The manner in which Lily attained the possibility of making these studies was that by the minister’s invitation, seconded, but not with very much warmth, by Helen, she had come to the Manse on a visit of a few days. Whatever prejudice Mr. Blythe had against her—and she was sure he had a prejudice, though she could not imagine any cause for it—had disappeared under the pressure of his own sore need. He himself was helpless either to watch over or to protect his daughter, and in despair he had thought of the other girl, herself caught in a tangle of the bitter web of life, and full of secret knowledge of its difficulties, who, though she was so much younger, had learned to some degree the lesson which Helen was so slow to learn. “She’s but a girl, but I’ll warrant she could give Eelen a fine lesson what it is to lippen to a man,” the minister said to himself. He had no high view of human nature, for his part. To lippen to a man seemed to him, though he had been in that respect severely virtuous himself, the last thing that a woman should do. For his own part he lippened to, that is, trusted, nobody very much, and thought he was wise in so doing. To have Lily there, seeing every thing with those young eyes, no doubt throwing her weight on the other side, allowing it at least to be seen that a man was not so easily turned round a woman’s little finger as poor Helen thought, would be something gained in the absence of all other help. Mr. Blythe had a tacit conviction that Lily’s influence would be on the opposite side, though his chief reason for thinking so was one that was fictitious.

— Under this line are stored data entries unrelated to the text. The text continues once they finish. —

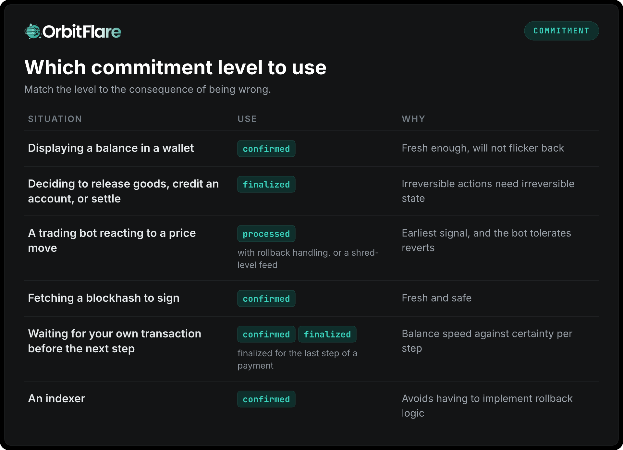Click 'Fresh and safe' explanation text

pos(436,298)
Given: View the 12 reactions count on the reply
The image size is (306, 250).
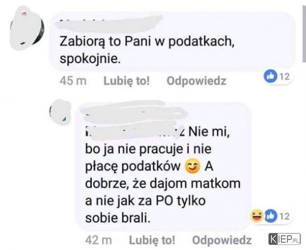Looking at the screenshot, I should point(285,216).

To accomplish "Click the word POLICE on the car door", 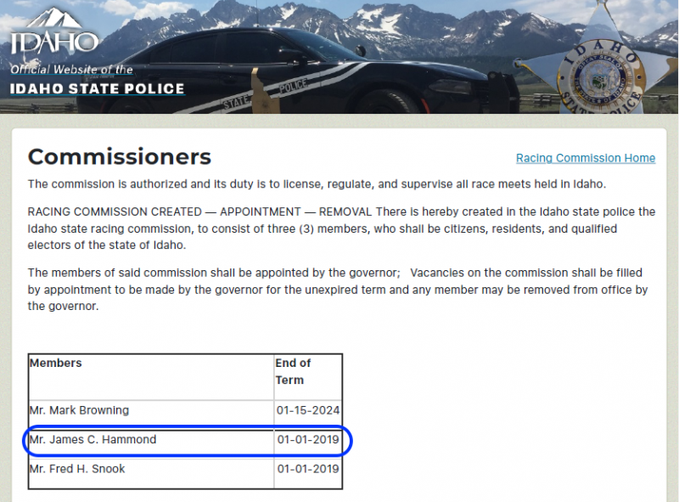I will [x=295, y=87].
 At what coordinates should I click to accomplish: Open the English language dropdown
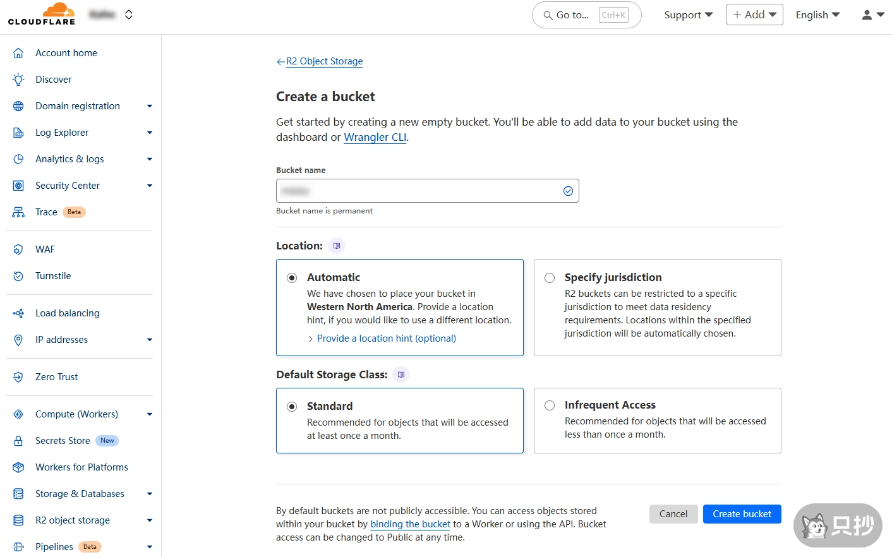(817, 15)
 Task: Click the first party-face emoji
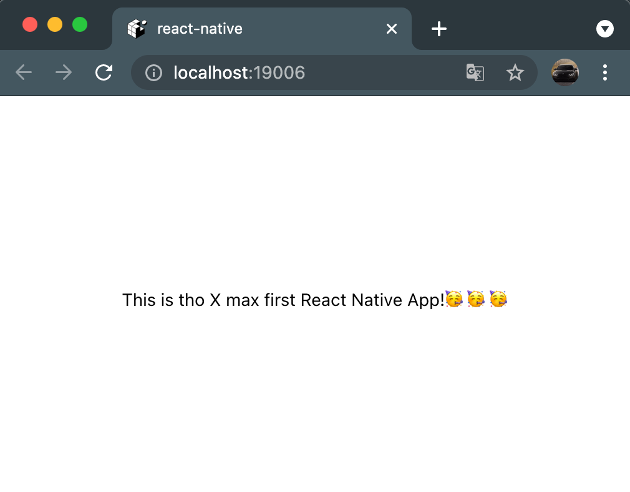click(x=453, y=299)
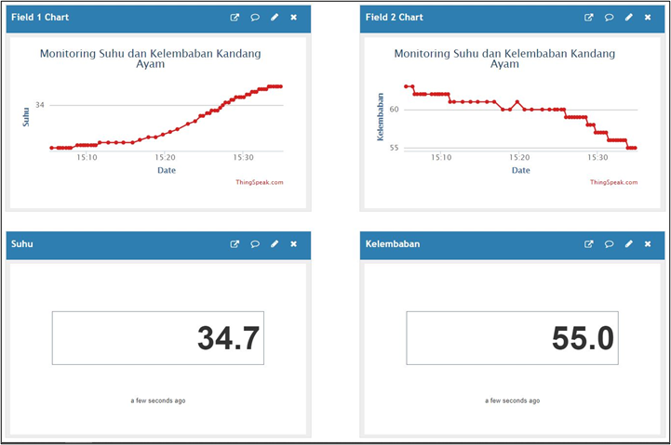Click comment icon on Kelembaban widget
671x445 pixels.
tap(610, 244)
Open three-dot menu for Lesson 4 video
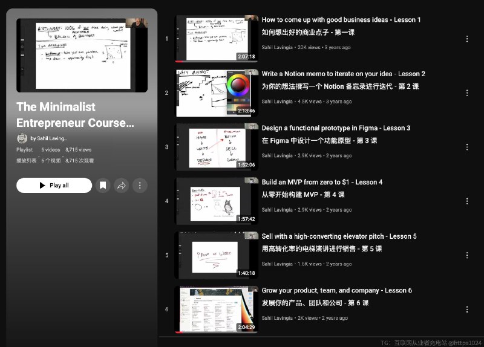Viewport: 484px width, 347px height. pos(466,201)
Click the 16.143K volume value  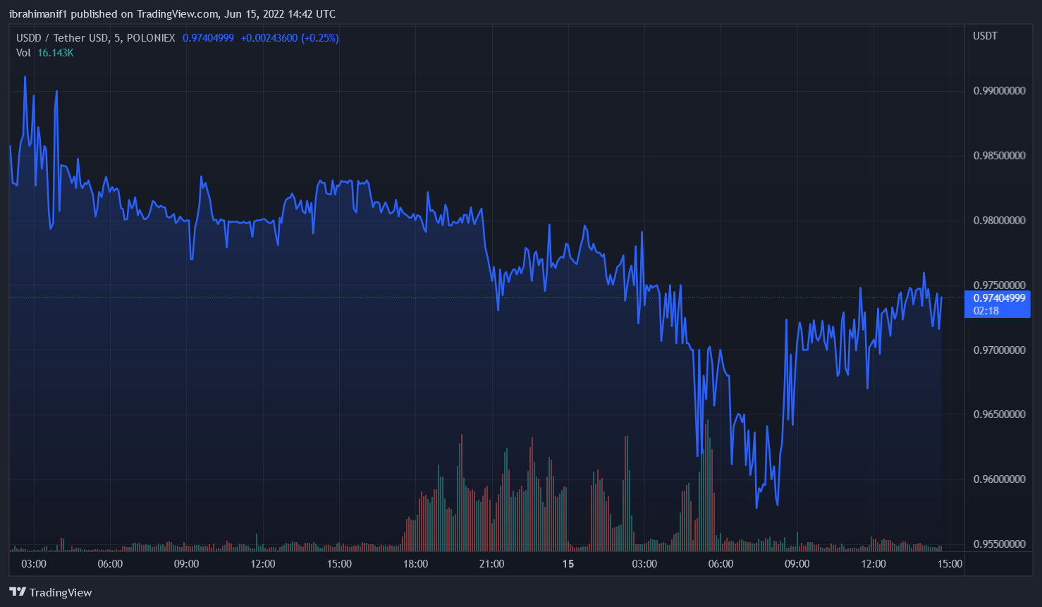[x=56, y=53]
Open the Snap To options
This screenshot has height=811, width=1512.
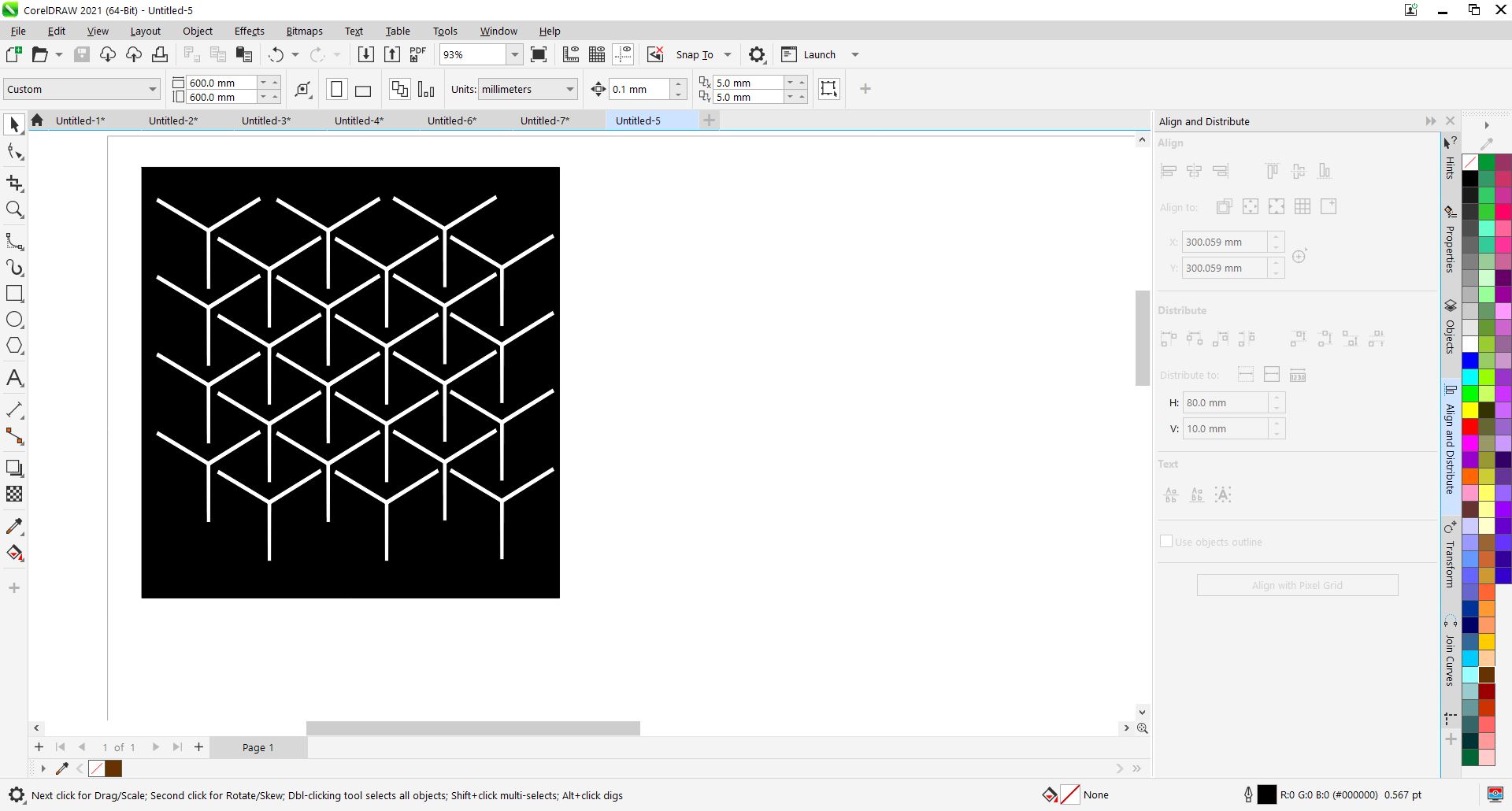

This was how Lily came to be acquainted with all that was going on. They all appealed to her behind backs, each hoping he or she was alone in calling for her sympathy.“You will tell her better than I can; they all distrust an old man. They think the blood’s dry in his veins and he has forgotten he was once like the rest. And she will listen to him at the last. The thought that he’s going away, to fall deeper and deeper, and that strong delusion she has got that she can save him, will overcome her, and I’ll be left in the corner of the auld Manse sitting alone.”
“Oh, no, Mr. Blythe, never think that; Helen will not leave you.”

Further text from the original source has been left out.